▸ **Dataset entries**
□ □ □ □ □ □ □

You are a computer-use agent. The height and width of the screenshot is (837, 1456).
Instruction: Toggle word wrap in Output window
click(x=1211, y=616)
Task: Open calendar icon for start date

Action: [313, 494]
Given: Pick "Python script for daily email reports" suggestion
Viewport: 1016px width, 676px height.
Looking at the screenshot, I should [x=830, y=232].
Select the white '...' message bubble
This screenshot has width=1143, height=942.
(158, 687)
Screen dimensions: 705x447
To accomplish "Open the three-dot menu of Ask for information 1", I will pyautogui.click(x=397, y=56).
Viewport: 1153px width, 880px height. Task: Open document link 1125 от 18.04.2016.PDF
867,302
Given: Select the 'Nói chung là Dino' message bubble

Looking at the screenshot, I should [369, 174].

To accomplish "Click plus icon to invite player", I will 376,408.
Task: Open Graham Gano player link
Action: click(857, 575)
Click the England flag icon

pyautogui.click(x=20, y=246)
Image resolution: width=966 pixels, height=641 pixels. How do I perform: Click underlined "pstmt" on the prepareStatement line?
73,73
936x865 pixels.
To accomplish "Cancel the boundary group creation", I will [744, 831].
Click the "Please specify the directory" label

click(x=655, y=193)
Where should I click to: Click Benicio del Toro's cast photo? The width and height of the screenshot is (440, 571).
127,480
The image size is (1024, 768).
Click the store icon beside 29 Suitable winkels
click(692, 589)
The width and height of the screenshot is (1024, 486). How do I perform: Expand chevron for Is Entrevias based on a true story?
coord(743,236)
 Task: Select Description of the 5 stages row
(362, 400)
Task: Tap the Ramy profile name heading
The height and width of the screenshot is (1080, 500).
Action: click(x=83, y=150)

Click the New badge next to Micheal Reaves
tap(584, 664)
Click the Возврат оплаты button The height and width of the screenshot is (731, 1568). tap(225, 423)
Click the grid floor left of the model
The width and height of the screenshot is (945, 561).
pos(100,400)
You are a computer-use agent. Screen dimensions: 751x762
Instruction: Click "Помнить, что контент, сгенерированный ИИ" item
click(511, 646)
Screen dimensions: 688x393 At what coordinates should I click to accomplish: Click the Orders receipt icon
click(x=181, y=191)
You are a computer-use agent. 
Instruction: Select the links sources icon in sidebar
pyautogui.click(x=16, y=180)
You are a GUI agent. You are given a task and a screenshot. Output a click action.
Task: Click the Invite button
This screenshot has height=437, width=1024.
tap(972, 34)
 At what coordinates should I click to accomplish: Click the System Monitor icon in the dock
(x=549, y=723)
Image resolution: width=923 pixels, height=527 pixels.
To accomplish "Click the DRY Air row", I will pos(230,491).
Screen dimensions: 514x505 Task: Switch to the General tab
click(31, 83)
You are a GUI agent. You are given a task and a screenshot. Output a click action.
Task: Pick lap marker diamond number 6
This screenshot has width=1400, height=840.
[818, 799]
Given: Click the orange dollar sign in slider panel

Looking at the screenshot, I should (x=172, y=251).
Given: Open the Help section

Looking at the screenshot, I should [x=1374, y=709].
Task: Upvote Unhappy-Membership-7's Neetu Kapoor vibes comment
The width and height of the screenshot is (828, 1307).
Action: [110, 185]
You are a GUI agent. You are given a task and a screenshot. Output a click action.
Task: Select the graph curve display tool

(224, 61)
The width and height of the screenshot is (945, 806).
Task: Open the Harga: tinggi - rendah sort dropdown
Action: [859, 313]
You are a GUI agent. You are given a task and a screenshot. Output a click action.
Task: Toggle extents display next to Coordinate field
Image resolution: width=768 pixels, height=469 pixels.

□ □ □ □ □ □ □

▸ **EXERCISE REQUIREMENTS**
Go through the entries above and copy out every line that includes the word "button".

▸ **ANSWER TO THE EXERCISE**
Click the Возврат оплаты button The height and width of the screenshot is (731, 1568). tap(225, 423)
Task: Click the Invite button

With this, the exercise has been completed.